When fishing for trout, I almost always use pre-tied gang hooks and live worms as bait as well. Sure, sometimes I'll throw a Rooster Tail or small spoon around, but most of the time I use gang hooks with live worms as bait. The combination of the two is so effective that it's almost the only technique that I use.You see, gang hooks allow live worms to be presented in a totally natural manner, which or course would be outstretched. So the combination of completely naturally appearing bait, coupled with light line is so difficult to beat that I rarely even bother trying.
The goal in the technique is to bounce my live worm off of the bottom, as it flows naturally downstream. The tackle needed for the technique couldn't be simpler. I simply take the end of my line and tie on a small barrel swivel (size 10 or 12), then on the other end of the barrel swivel I attach a pre-tied set of gang hooks. At this point a couple of split shot sinkers are added to the line above the barrel swivel.
Now add a live worm (if they're really large, pinch them in ½) to the set of gang hooks, and you're ready to fish. Cast the offering out, and let it flow naturally with the current of the river or stream. Again, the goal is to have the offering bounce off of the bottom for the entire drift, so depending on current flow, split shot will have to be added or removed.Whether you use the above technique or not, the bottom line is that ultralight gear and line should be employed when fishing for trout. Ultra light gear and line doesn't only help with getting more bites, it also makes you a better angler because you learn how to "play" a fish.
If you've never had the pleasure, hooking into a twenty plus inch trout on ultra light gear and line is as much fun as can be had while clothed! And the last thing you can do is "winch" a fish of that caliber in.

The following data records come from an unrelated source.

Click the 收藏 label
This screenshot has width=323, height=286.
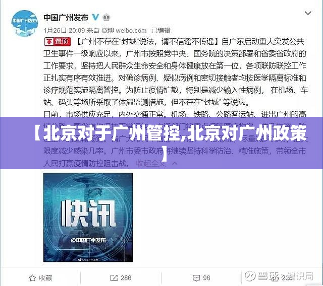point(45,278)
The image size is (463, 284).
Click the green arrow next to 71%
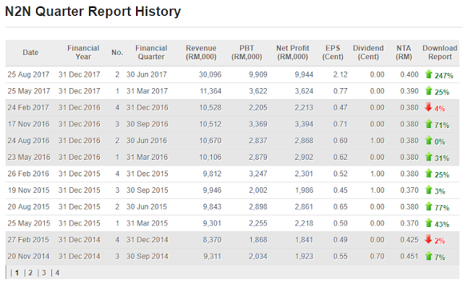(428, 124)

Ultra light gear makes you "play" the fish, which makes the entire experience that much more fun.
So, if you're not already set up for it, spend the $50-$75 dollars and buy yourself an ultra light trout set-up. Spool that set-up with four pound test, get some gang hooks and live worms and go to town. There is no better way to fish for trout than by ultra light fishing for them, there's no question about that.